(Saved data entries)
=======

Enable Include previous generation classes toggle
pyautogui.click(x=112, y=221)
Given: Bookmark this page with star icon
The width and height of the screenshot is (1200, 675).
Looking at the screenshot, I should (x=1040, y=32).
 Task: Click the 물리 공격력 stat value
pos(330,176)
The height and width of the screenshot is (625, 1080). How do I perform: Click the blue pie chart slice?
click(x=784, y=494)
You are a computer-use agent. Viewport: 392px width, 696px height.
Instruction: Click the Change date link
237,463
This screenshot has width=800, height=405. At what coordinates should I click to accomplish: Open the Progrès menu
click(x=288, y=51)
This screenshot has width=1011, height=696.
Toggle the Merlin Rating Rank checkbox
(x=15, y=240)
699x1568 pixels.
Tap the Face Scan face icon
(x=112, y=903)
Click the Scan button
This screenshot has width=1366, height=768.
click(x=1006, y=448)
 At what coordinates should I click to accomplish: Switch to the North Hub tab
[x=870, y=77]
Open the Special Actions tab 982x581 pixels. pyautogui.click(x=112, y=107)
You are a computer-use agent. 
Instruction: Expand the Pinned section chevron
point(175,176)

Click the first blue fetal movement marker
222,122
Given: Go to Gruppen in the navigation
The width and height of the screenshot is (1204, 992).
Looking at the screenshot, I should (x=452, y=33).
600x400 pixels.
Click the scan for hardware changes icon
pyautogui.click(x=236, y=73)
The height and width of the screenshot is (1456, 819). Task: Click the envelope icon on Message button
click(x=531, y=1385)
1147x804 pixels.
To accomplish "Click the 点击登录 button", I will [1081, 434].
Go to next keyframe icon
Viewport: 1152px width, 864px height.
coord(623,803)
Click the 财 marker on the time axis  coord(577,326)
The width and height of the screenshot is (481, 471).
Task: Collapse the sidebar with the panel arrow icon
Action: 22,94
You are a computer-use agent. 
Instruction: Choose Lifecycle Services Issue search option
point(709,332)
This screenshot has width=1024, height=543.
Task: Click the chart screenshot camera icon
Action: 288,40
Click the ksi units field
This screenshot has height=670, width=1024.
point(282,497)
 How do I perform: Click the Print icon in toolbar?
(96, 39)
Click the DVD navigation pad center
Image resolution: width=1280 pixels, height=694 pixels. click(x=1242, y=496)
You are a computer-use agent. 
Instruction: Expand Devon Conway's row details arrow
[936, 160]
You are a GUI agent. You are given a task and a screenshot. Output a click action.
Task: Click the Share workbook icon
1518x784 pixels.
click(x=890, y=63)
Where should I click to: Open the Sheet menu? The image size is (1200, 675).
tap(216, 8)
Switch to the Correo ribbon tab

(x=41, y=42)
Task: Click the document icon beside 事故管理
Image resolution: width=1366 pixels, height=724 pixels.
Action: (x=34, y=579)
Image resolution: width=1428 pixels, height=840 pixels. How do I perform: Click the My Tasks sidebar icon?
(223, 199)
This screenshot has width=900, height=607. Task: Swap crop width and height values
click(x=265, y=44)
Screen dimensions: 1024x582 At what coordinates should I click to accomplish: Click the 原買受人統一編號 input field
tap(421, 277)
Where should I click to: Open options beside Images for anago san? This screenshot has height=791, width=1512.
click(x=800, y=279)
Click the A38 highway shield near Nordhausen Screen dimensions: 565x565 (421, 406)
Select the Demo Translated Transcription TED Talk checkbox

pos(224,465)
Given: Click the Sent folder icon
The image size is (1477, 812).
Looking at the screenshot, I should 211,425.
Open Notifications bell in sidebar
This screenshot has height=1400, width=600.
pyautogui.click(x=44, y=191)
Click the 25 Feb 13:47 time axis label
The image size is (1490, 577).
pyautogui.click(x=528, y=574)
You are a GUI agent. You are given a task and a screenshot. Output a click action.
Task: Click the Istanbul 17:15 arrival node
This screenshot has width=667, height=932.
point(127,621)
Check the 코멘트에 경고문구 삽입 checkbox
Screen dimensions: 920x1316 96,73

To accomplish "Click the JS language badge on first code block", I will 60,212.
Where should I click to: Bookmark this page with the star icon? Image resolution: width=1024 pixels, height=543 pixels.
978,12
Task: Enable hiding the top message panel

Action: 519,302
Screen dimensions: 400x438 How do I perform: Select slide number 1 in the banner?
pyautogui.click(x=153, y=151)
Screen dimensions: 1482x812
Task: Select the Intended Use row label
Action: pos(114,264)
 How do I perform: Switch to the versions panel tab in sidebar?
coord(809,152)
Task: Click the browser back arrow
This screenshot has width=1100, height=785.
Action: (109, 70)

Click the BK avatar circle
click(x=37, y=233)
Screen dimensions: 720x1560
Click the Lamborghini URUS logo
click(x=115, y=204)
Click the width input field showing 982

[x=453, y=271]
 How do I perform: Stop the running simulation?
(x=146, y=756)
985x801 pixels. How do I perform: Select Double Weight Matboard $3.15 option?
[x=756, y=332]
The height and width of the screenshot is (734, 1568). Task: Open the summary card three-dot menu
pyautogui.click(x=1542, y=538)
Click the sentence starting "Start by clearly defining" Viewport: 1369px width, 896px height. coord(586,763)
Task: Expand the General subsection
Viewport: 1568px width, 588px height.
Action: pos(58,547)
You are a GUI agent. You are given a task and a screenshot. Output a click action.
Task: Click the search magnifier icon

=======

§ WHAT YOU ARE ASKED TO DO: Write the records out once more. Change nothing.

§ EXERCISE ANSWER:
Enable Include previous generation classes toggle
pyautogui.click(x=112, y=221)
Given: Bookmark this page with star icon
The width and height of the screenshot is (1200, 675).
Looking at the screenshot, I should (x=1040, y=32).
 Task: Click the 물리 공격력 stat value
pos(330,176)
The height and width of the screenshot is (625, 1080). How do I perform: Click the blue pie chart slice?
click(x=784, y=494)
You are a computer-use agent. Viewport: 392px width, 696px height.
Instruction: Click the Change date link
237,463
This screenshot has width=800, height=405. At what coordinates should I click to accomplish: Open the Progrès menu
click(x=288, y=51)
This screenshot has width=1011, height=696.
Toggle the Merlin Rating Rank checkbox
(x=15, y=240)
699x1568 pixels.
Tap the Face Scan face icon
(x=112, y=903)
Click the Scan button
This screenshot has width=1366, height=768.
click(x=1006, y=448)
 At what coordinates should I click to accomplish: Switch to the North Hub tab
[x=870, y=77]
Open the Special Actions tab 982x581 pixels. pyautogui.click(x=112, y=107)
You are a computer-use agent. 
Instruction: Expand the Pinned section chevron
point(175,176)

Click the first blue fetal movement marker
222,122
Given: Go to Gruppen in the navigation
The width and height of the screenshot is (1204, 992).
Looking at the screenshot, I should (x=452, y=33).
600x400 pixels.
Click the scan for hardware changes icon
pyautogui.click(x=236, y=73)
The height and width of the screenshot is (1456, 819). Task: Click the envelope icon on Message button
click(x=531, y=1385)
1147x804 pixels.
To accomplish "Click the 点击登录 button", I will [1081, 434].
Go to next keyframe icon
Viewport: 1152px width, 864px height.
coord(623,803)
Click the 财 marker on the time axis  coord(577,326)
The width and height of the screenshot is (481, 471).
Task: Collapse the sidebar with the panel arrow icon
Action: 22,94
You are a computer-use agent. 
Instruction: Choose Lifecycle Services Issue search option
point(709,332)
This screenshot has width=1024, height=543.
Task: Click the chart screenshot camera icon
Action: 288,40
Click the ksi units field
This screenshot has height=670, width=1024.
point(282,497)
 How do I perform: Click the Print icon in toolbar?
(96, 39)
Click the DVD navigation pad center
Image resolution: width=1280 pixels, height=694 pixels. click(x=1242, y=496)
You are a computer-use agent. 
Instruction: Expand Devon Conway's row details arrow
[936, 160]
You are a GUI agent. You are given a task and a screenshot. Output a click action.
Task: Click the Share workbook icon
1518x784 pixels.
click(x=890, y=63)
Where should I click to: Open the Sheet menu? The image size is (1200, 675).
tap(216, 8)
Switch to the Correo ribbon tab

(x=41, y=42)
Task: Click the document icon beside 事故管理
Image resolution: width=1366 pixels, height=724 pixels.
Action: (x=34, y=579)
Image resolution: width=1428 pixels, height=840 pixels. How do I perform: Click the My Tasks sidebar icon?
(223, 199)
This screenshot has width=900, height=607. Task: Swap crop width and height values
click(x=265, y=44)
Screen dimensions: 1024x582 At what coordinates should I click to accomplish: Click the 原買受人統一編號 input field
tap(421, 277)
Where should I click to: Open options beside Images for anago san? This screenshot has height=791, width=1512.
click(x=800, y=279)
Click the A38 highway shield near Nordhausen Screen dimensions: 565x565 (421, 406)
Select the Demo Translated Transcription TED Talk checkbox

pos(224,465)
Given: Click the Sent folder icon
The image size is (1477, 812).
Looking at the screenshot, I should 211,425.
Open Notifications bell in sidebar
This screenshot has height=1400, width=600.
pyautogui.click(x=44, y=191)
Click the 25 Feb 13:47 time axis label
The image size is (1490, 577).
pyautogui.click(x=528, y=574)
You are a GUI agent. You are given a task and a screenshot. Output a click action.
Task: Click the Istanbul 17:15 arrival node
This screenshot has width=667, height=932.
point(127,621)
Check the 코멘트에 경고문구 삽입 checkbox
Screen dimensions: 920x1316 96,73

To accomplish "Click the JS language badge on first code block", I will 60,212.
Where should I click to: Bookmark this page with the star icon? Image resolution: width=1024 pixels, height=543 pixels.
978,12
Task: Enable hiding the top message panel

Action: 519,302
Screen dimensions: 400x438 How do I perform: Select slide number 1 in the banner?
pyautogui.click(x=153, y=151)
Screen dimensions: 1482x812
Task: Select the Intended Use row label
Action: pos(114,264)
 How do I perform: Switch to the versions panel tab in sidebar?
coord(809,152)
Task: Click the browser back arrow
This screenshot has width=1100, height=785.
Action: (109, 70)

Click the BK avatar circle
click(x=37, y=233)
Screen dimensions: 720x1560
Click the Lamborghini URUS logo
click(x=115, y=204)
Click the width input field showing 982

[x=453, y=271]
 How do I perform: Stop the running simulation?
(x=146, y=756)
985x801 pixels. How do I perform: Select Double Weight Matboard $3.15 option?
[x=756, y=332]
The height and width of the screenshot is (734, 1568). Task: Open the summary card three-dot menu
pyautogui.click(x=1542, y=538)
Click the sentence starting "Start by clearly defining" Viewport: 1369px width, 896px height. coord(586,763)
Task: Expand the General subsection
Viewport: 1568px width, 588px height.
Action: pos(58,547)
You are a GUI agent. You are given a task and a screenshot. Output a click action.
Task: Click the search magnifier icon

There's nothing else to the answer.